BACKGROUND OF EXEMPLARY EMBODIMENTS OF THE INVENTION
[0002] The present invention relates generally to the field of
content access and content search. Nowadays users of computing
platforms tend to use various data entry methods to search for and
locate desired content. Typical methods include text entry of
search terms using a Key Pad, or clicking a selection from a list
with a Computer mouse. All these methods have disadvantages or
defects. In mobile devices, for example, the means for user input
are limited, and the current methods suffer from reliability and
speed issues. Hence, there is a great need to find methods that
will minimize the number of distinct user actions (such as, e.g.,
keystrokes or clicks) necessary for choosing the right content.
[0003] The embodiments described herein are illustrative and
non-limiting. Definitions are provided solely to assist one of
ordinary skills in the art to better understand these illustrative,
non-limiting embodiments. As such, these definitions should not be
used to limit the scope of the claims more narrowly that the plain
and ordinary meaning of the terms recited in the claims. With that
caveat, the following definitions are used:
[0004] "Computer" means any
[0005] computer,
[0006] combination of Computers, or
[0007] other equipment performing computations,
that can process the information sent by a remote device. Prime
examples would be (1) the local processor in an imaging device, (2)
a remote server, or (3) a combination of the local processor and
the remote server.
[0008] "Key Pad" means any equipment for entry of alphanumeric
information, such as, e.g., a mobile phone's numeric Key Pad, or a
touch screen with alphanumeric keys marked on it. Entry of
information may also be by voice or other audio means, in which the
audio signal is converted by machine into alphanumeric information.
The term "Key Pad" includes also equipment that receives audio
input, equipment that converts audio input into alphanumeric
information, and equipment that both receives and converts the
audio input.
[0009] "Retrieval" means searching, accessing, and purchasing,
content, or any subset of those three activities.
[0010] "Video Call" means a two-way and one-way call, performed via
electronic devices, which includes (but not necessarily
exclusively) video and/or audiovideo material. Some examples of
electronic devices which perform Video Calls include a Computer
with a web-cam, or a cell phone with a camera, or any other device
with the capability of audio or audiovisual capture. Such audio or
audiovisual capture includes (but not by way of limitation) any
audiovisual connection performed by mobile device with video
streaming and imaging capability. A Video Call may use a variety of
protocol standards, examples of which are H.321, H.323, and
3G.324M.
DESCRIPTION OF THE RELATED ART
[0011] The Retrieval of content is currently a large and growing
market all over the world. There are several established methods of
facilitating such content Retrieval through a remote device. Some
examples of such methods include:
[0012] Imaging--where the user takes a picture/video of a barcode,
an alphanumeric code or a photo/logo of the relevant content.

• ASSIGNMENT:
Answer these questions from the patent excerpt on content search:
1. Which protocol standards does it list as examples for a Video Call?
2. Which three activities does the term "Retrieval" cover?
3. In the Imaging method, what does the user take a picture or video of?
The lines after this text were taken from a different source.

• INFORMATION PROVIDED:
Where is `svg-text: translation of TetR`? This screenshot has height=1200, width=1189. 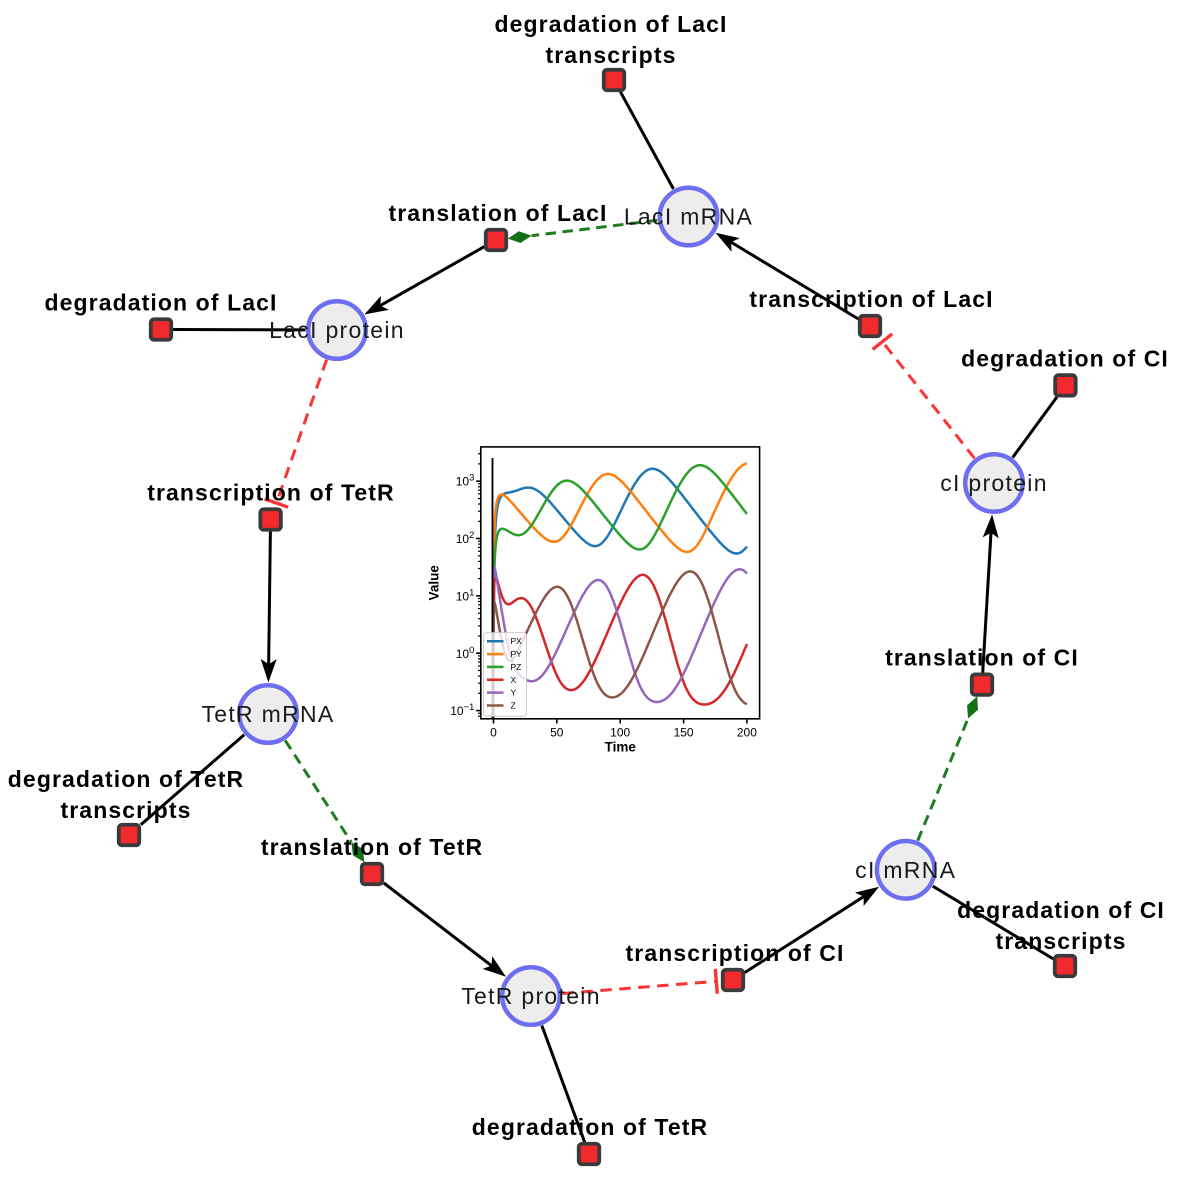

• REPLY TO THE TASK:
1. H.321, H.323, and 3G.324M.
2. Searching, accessing, and purchasing content.
3. A barcode, an alphanumeric code, or a photo or logo of the relevant content.